La pauvreté est aimable en soi. La pauvreté peut subsumer toute une série de néologismes inutiles repris en chœur depuis quelques années : la décroissance, l’a-croissance, la sobriété heureuse, la simplicité volontaire, etc. Je préfère garder ce beau mot de pauvreté [8], qui évite d’amalgamer les catégories, les registres ou les ordres. La pauvreté n’assure pas d’être heureux, ni même d’être simple (ce serait trop beau et trop facile), ni même d’être vertueux. Tous les pauvres ne sont pas nécessairement des gens bien. La pauvreté, c’est « du pain et des livres » (Péguy [9]), et le souci de l’autre. Après, c’est à chacun de voir. Il est beaucoup plus difficile de rester pauvre que de devenir riche. Rester pauvre implique une vigilance [10], une méfiance permanente envers ceux qui nous veulent du bien (en nous vendant le progrès, parfois sous le manteau), et ils sont nombreux – leur nom est Légion -. Il faut constamment garder à l’esprit le mot du père de Camus : « Un homme, ça s’empêche ! ».
Il nous faudrait un nouveau Péguy, et sa colère âpre, pour nous aider à tracer notre chemin à travers tout cela. Contrairement à certains qui larmoient devant leur impuissance à empêcher l’effondrement qui s’annonce, Péguy ne pleurait pas, lui, même si ces phrases hoquetaient souvent comme de longs sanglots. Il savait que le seul rempart contre la misère c’est la pauvreté, pas la richesse. La richesse ne sert à rien, même pas aux riches. Elle n’est même pas bonne à redistribuer : dès qu’on parle de vraie redistribution, elle s’évapore comme par miracle ou elle pourrit. Mais ce n’est pas grave, fichons la paix aux riches. On ne prône pas la pauvreté par ressentiment.
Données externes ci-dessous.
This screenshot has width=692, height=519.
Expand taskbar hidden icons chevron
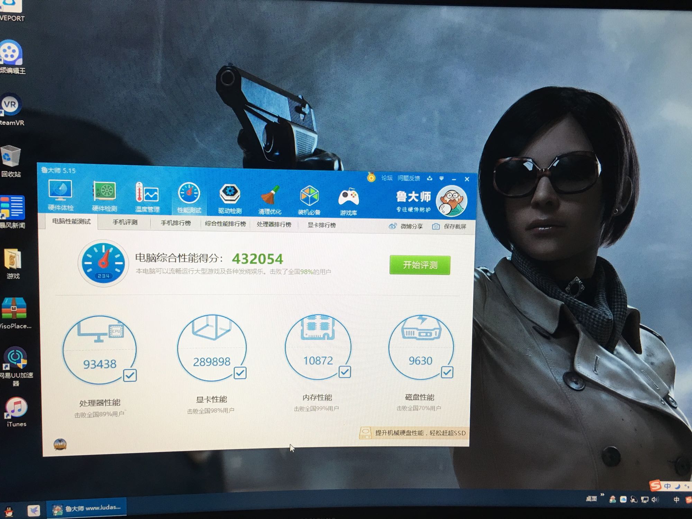coord(602,495)
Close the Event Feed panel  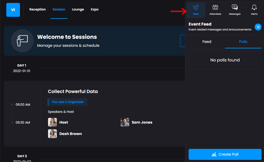click(258, 27)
Faut-il « se livrer à des arithmétiques de sociologues » (Péguy [11]) ou à des statistiques en forme de cloche pour mettre en équation cette pauvreté revendiquée ? Evidemment non : « Ils peuvent tout faire entrer dans leurs calculs sauf la grâce, et c’est pourquoi leurs calculs sont vains. » (Bobin). Être pauvre, c’est justement n’avoir aucune raison de calculer (pendant que le riche s’époumone à diversifier son portefeuille…). Les moyennes et autres médianes ne font que cacher la diversité foisonnante, chaotique et accueillante du monde (voyez Vialatte qui dépeuple et repeuple le monde à sa guise pour se moquer des statistiques : « Quand le Larousse vous explique froidement que Saint-Ferréol-sur-Arzon compte 2001 habitants, c’est qu’il oublie que, pendant qu’on les comptait, la fille du boulanger est partie pour Paris avec le beau-frère du facteur, que la bouchère a eu deux jumeaux, que le sacristain est mort de froid, et que le loup a mangé en long le brigadier de gendarmerie ». ) Revendiquer le droit à la pauvreté pour renforcer la (bio)diversité. « Plus je vais, écrit Péguy en 1901, plus je découvre que les hommes libres et les événements libres sont variés. Ce sont les esclaves et les servitudes et les asservissements qui ne sont pas variés, ou qui sont le moins variés. […] Quand les hommes se libèrent … Ils s’avancent en variations croissantes. » (Cité par A. Finkielkraut [12] ). Être riche, c’est vouloir être identique à d’autres riches (rien qui ressemble plus à un riche qu’un autre riche). Les pauvres sont pauvres chacun à leur façon (ils différent comme une église romane du Poitou est différente d’une église romane de Provence [13]).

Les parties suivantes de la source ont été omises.